§ Extracted text:
* * * * * * *
NSX-v – Design Deep Dive

This is the VMware NSX for vSphere Design Deep Dive.  I have aggregated all of the design considerations I could find that need to be assessed in a VMware NSX-v architecture design.  Brevity and bullet-points are used to keep the information concise and readable.  If you want more information on a concept use the Additional Resources section at the end.

This post will be updated with additional information as part of the NSX Link-O-Rama.  If you have content to contribute, post a comment below.

I have separated the design decisions into the areas specified by the VCDX-NV blueprint.

Requirements/Constraints

  • Physical network has the design qualities of simplicity, performance, scalability and reliability
  • Physical network must be configured for 1600 MTU or larger (for additional VXLAN header size)
  • Physical network should support Layer 2 or Layer 3 Multi-Cast (for Hybrid or Multi-Cast VXLAN Replication)
  • VMware vCenter Server 5.5 or later
  • VMware vSphere ESXi 5.1 or later (5.1 requires Multi-Cast VXLAN Replication)
  • VMware Tools in all supported VMs for Endpoint and Data Security
  • Limitation of Scale – 1 vCenter to 1 NSX Manager, Multi vCenter/NSX Manager not supported at this time
  • Limitation of Scale – Configuration Maximums: 12 Clusters per NSX Manager
  • NSX Manager does not support High Availability – have to rely upon vSphere HA
  • Dedicated Layer 2 VLAN for NSX Management (single broadcast domain between NSX Management components)
  • Single Logical Interface (LIF) per Logical Switch or VLAN
  • Cannot route on Layer 2 bridged interfaces
  • VLAN LIFs can only be on one VDS

Assumptions

  • You have a set of business requirements that has led to the selection of VMware NSX-v (Conceptual Model and Logical Design) and now you are ready for the Physical Design.

Physical Design Decisions

A. NSX Infrastructure Components

  1. NSX-v version? Understand the feature disparity between 6.0 and 6.1, eg. ECMP, L2VPN.
* * * * * * *
§ Dataset excerpts:

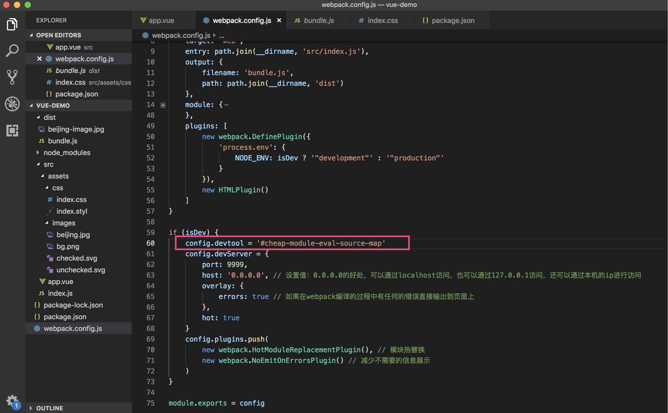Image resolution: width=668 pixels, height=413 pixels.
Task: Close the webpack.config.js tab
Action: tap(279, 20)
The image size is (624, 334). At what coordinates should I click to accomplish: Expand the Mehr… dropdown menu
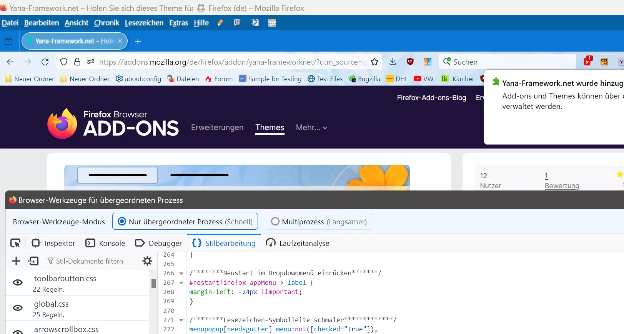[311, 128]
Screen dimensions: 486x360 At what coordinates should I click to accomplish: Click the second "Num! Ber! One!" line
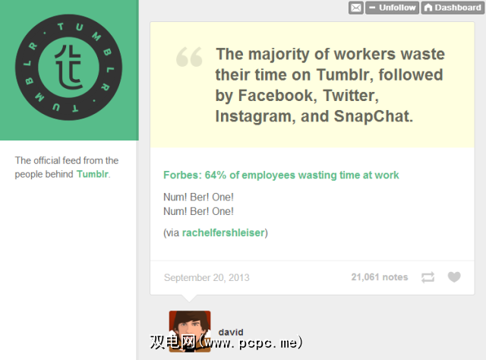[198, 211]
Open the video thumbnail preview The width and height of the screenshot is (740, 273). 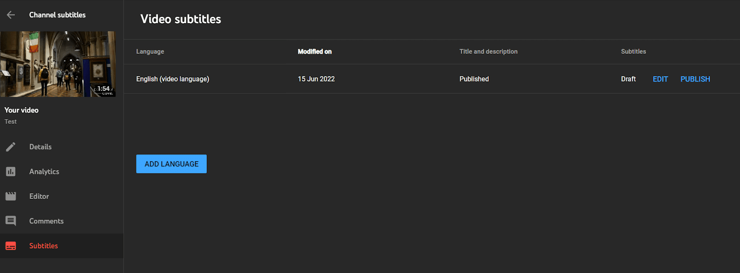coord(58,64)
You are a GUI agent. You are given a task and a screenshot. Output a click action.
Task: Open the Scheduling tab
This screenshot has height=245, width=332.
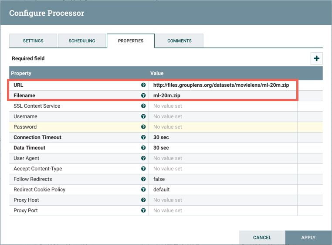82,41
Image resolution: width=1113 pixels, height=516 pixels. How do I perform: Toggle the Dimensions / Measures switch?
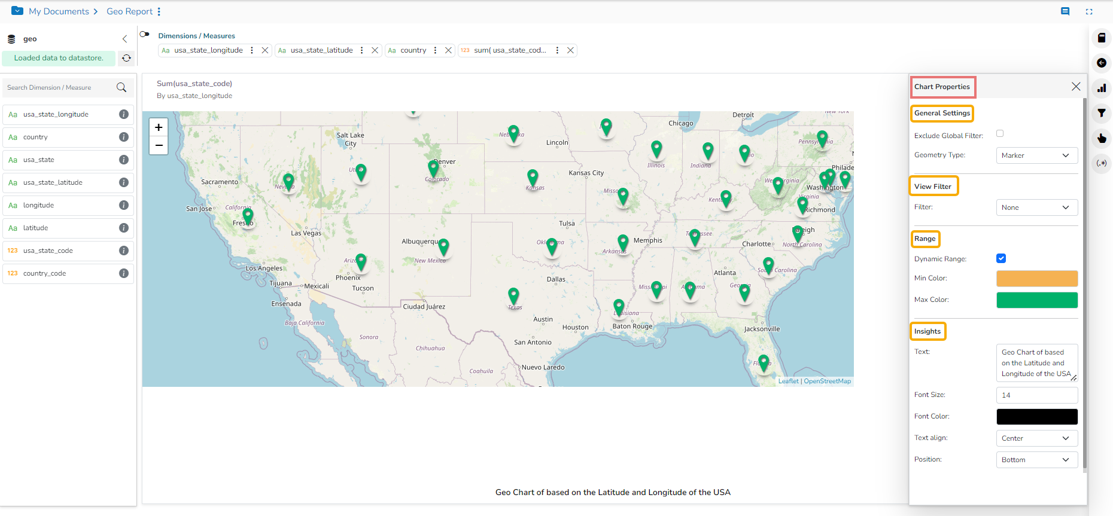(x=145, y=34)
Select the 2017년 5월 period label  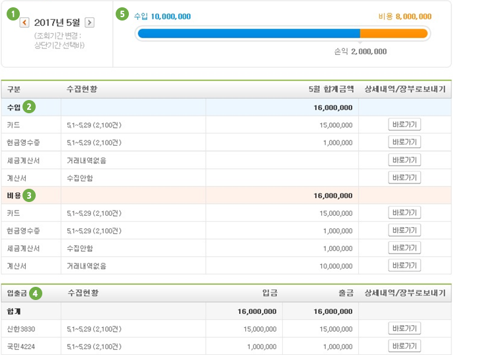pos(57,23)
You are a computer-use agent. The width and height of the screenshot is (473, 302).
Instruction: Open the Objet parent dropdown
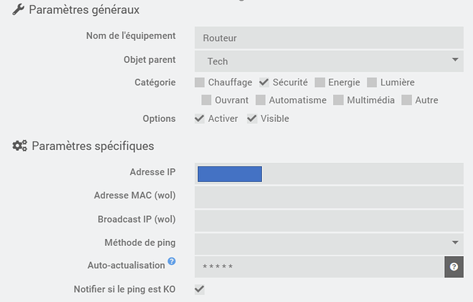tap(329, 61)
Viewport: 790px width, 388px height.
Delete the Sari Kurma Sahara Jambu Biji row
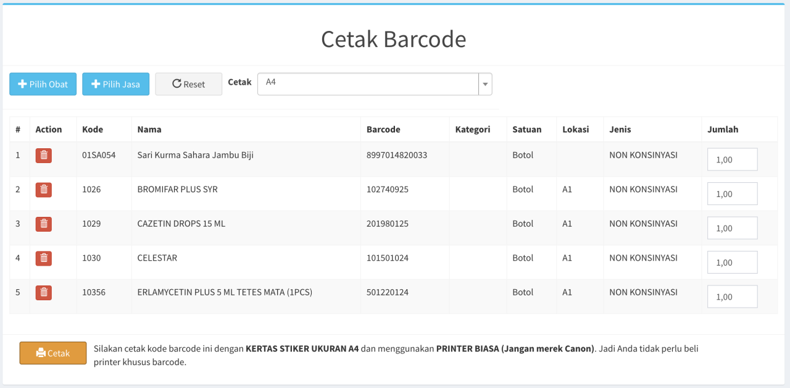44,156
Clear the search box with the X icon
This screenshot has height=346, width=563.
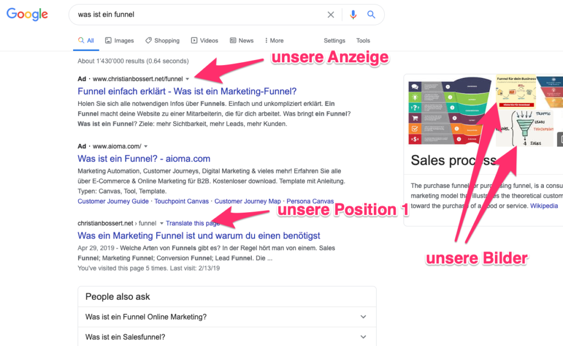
* * * * * * *
§ Set exercise 1:
In the NSX-v design text, what MTU does the physical network need to be configured for?
§ Set exercise 2:
List the lines of the records as a numbered list, starting at the line containing "Clear the search box with the X icon" and ending at the end of the records. Skip blank lines and leave out the pictures.

§ Exercise output 1:
1600 MTU or larger.

§ Exercise output 2:
1. Clear the search box with the X icon
2. This screenshot has height=346, width=563.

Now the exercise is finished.